## EXERCISE BRIEF
Go through the entries below, tally each line with the string "button", and give the final number by itself.

### STORED DATA

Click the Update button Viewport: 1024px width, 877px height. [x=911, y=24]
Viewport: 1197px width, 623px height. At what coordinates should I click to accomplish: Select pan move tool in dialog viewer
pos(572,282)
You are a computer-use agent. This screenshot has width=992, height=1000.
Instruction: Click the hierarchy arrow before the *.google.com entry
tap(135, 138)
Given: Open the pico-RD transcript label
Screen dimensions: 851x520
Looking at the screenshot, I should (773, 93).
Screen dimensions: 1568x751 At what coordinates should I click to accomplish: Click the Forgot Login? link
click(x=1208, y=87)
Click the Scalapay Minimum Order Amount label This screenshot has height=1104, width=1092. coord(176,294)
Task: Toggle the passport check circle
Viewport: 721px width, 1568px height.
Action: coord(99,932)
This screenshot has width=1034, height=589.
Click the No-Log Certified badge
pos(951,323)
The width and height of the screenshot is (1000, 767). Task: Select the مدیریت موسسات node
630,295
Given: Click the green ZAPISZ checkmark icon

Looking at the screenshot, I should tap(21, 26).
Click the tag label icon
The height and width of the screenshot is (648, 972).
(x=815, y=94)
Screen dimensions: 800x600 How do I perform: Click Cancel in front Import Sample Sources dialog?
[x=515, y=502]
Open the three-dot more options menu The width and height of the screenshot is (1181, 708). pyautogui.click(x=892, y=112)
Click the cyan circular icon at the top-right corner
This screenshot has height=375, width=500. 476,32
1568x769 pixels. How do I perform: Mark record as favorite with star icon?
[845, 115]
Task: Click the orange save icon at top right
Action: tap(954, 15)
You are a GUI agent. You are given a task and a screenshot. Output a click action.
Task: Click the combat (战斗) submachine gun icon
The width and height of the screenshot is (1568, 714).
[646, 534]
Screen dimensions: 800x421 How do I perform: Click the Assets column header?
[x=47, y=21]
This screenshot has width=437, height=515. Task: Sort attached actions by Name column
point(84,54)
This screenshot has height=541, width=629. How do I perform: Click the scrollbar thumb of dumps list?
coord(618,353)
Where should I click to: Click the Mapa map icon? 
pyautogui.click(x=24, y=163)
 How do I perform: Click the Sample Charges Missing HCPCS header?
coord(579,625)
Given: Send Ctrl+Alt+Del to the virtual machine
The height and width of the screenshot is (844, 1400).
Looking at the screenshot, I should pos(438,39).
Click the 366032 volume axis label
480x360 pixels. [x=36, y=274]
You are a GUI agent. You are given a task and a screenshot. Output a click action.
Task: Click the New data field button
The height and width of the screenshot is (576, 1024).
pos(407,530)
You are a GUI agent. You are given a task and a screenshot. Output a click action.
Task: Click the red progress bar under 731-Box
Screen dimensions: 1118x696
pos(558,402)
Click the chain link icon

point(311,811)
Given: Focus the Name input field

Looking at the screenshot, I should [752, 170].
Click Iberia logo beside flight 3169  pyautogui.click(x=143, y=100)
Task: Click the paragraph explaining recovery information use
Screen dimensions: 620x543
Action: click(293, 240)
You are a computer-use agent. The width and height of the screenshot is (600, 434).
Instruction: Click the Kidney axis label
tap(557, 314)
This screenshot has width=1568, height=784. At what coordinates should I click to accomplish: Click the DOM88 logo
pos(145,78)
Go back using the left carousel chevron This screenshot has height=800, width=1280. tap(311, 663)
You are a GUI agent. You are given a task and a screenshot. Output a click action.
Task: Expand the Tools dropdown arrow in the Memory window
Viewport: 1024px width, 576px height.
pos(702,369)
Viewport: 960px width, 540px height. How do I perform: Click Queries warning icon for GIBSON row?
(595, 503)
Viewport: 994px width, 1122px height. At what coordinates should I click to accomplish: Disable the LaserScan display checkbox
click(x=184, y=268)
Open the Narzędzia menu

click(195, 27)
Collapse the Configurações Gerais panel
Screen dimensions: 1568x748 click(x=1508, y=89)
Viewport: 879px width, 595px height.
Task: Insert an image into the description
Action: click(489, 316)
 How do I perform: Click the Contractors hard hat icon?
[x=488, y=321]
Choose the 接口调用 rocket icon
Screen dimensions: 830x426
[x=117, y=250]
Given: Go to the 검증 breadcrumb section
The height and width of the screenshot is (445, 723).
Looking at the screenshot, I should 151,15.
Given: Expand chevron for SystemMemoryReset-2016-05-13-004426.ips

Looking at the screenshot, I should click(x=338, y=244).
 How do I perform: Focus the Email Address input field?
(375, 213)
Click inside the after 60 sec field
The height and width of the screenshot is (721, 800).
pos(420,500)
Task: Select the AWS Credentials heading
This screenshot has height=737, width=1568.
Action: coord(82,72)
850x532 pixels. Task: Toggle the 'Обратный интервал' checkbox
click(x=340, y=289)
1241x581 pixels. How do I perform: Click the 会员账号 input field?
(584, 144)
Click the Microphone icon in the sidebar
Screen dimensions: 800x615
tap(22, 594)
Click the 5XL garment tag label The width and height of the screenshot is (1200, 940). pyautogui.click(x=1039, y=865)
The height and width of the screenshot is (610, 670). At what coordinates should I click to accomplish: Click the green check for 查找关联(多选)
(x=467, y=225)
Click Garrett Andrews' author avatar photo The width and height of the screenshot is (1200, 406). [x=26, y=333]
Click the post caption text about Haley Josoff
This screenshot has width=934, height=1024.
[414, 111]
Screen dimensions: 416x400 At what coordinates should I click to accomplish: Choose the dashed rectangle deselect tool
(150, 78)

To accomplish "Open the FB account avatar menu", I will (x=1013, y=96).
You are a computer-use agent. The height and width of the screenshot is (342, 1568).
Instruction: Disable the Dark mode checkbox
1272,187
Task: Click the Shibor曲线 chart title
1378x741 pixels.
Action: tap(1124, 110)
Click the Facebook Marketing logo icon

######

## OUTPUT OF THE EXERCISE
2